The parametric estimation procedure to predict long-term efficacy on survival from publication data of clinical trials for metastatic colorectal cancer (mCRC).

Abstract

541 Background: In comparative clinical trials with time-to-event outcomes, the long-term treatment effect profile is clinically crucial. The conventional non-parametric measures, i.e., the median survival times and the t-year survival rates are informative but sometimes cannot be observed due to the limited study follow-up. For example, in the PEAK trial (Schwartzberg LS et al.

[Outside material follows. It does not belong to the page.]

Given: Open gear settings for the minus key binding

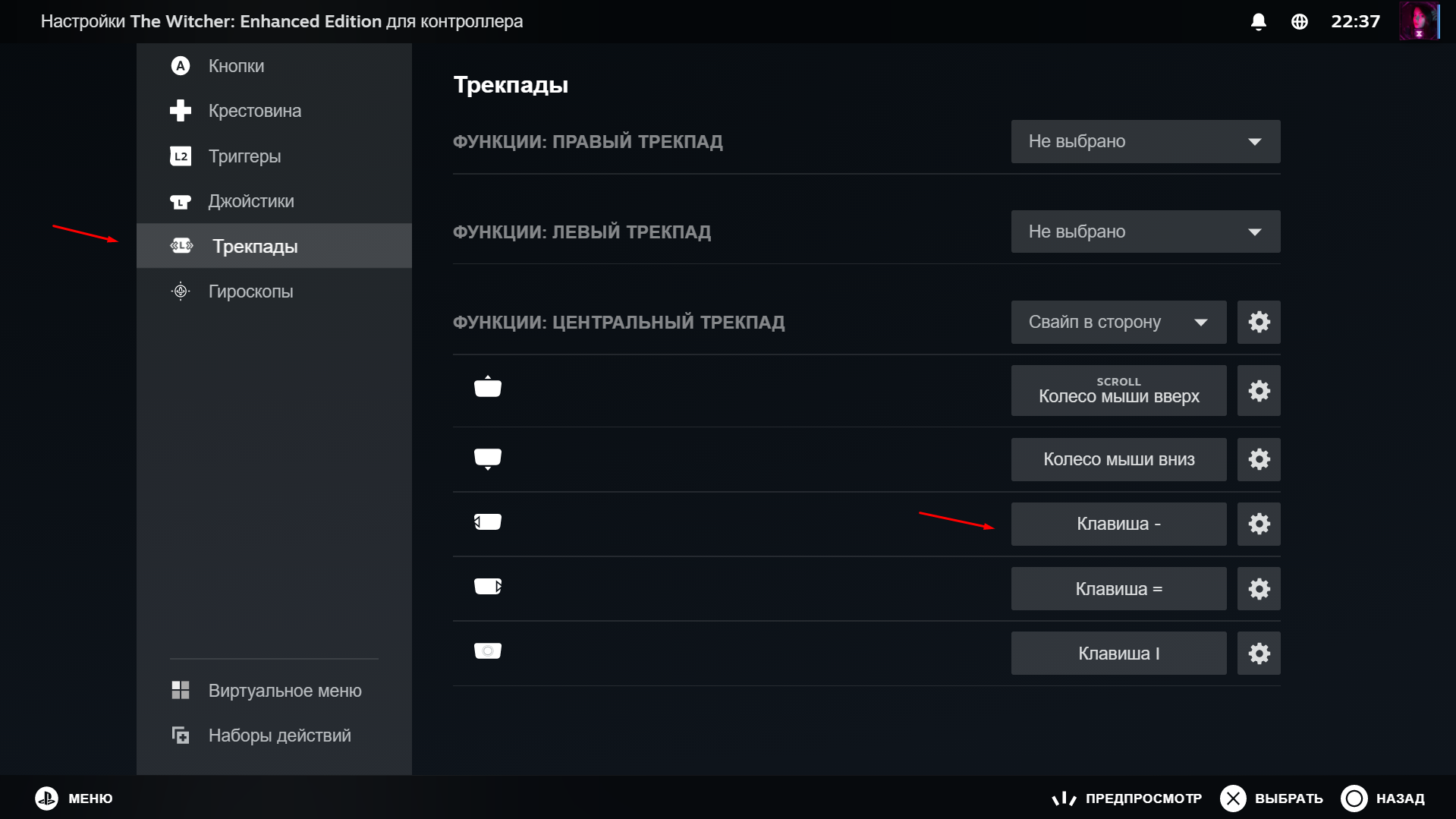Looking at the screenshot, I should click(1258, 524).
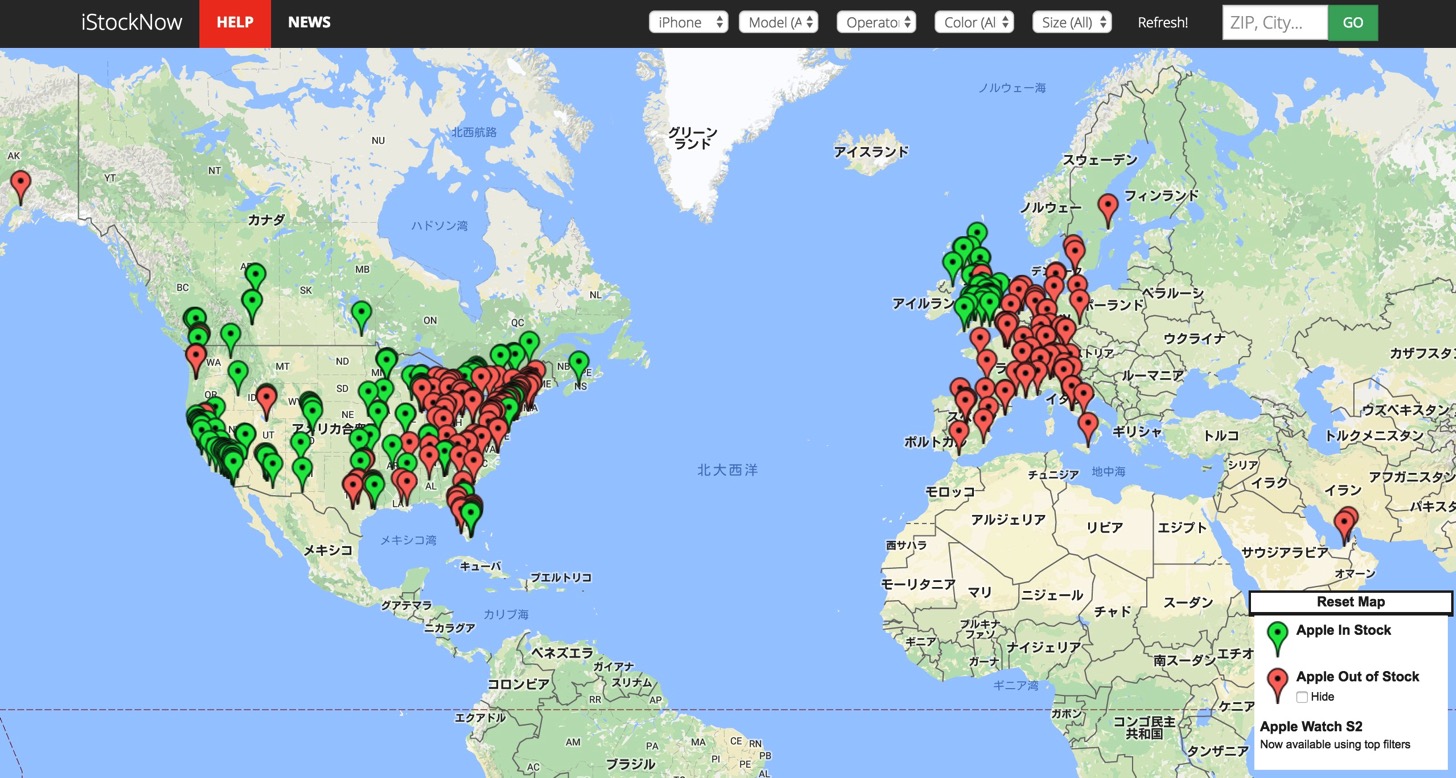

J Clin Oncol 2014), the group contrast over 3 years could not be adequately confirmed due to the short follow-up. To predict the subsequent survival prognosis with the limited outcome data, one may estimate the survival curve using a parametric model. Here, we illustrate the parametric estimation procedure to predict long-term efficacy using the results of two randomized controlled trials for the patients with wild-type KRAS mCRC, i.e., PRIME (Douillard JY et al. J Clin Oncol 2010, Douillard JY et al. Ann Oncol 2014) and PEAK trials. Methods: We considered both the primary and updated results for the PRIME to assess the validity of the procedure, and then estimated the long-term efficacy in the two trials. We used the reconstructed overall survival (OS) data obtained by scanning the Kaplan-Meier curves in the literature. Fitting the data to the Weibull distribution, we estimated the parametric group contrast measures including the difference in the 3- and 5-years restricted mean survival times and mean survival times. Results: The extrapolated parametric OS curves from the primary PRIME results fitted well with the observed Kaplan-Meier curves for OS in the updated results. The parametric estimations demonstrated that, in the PRIME trial, panitumumab plus FOLFOX arm increased 2.0 (95% CI: 0.1-4.0), 4.0 (0.5-7.5), and 5.4 (0.3-10.5) months in survival on average over 3-, 5-years and the entire time, respectively, compared to FOLFOX arm. In PEAK trial, compared to bevacizumab plus FOLFOX arm, panitumumab plus FOLFOX arm increased 3.6 (0.7-6.5), 7.9 (2.1-13.7), and 12.8 (0.5-25.1) months in survival on average, respectively. Conclusions: The estimators for parametric survival curve would provide the informative summaries for long-term survival profile to the clinicians and patients.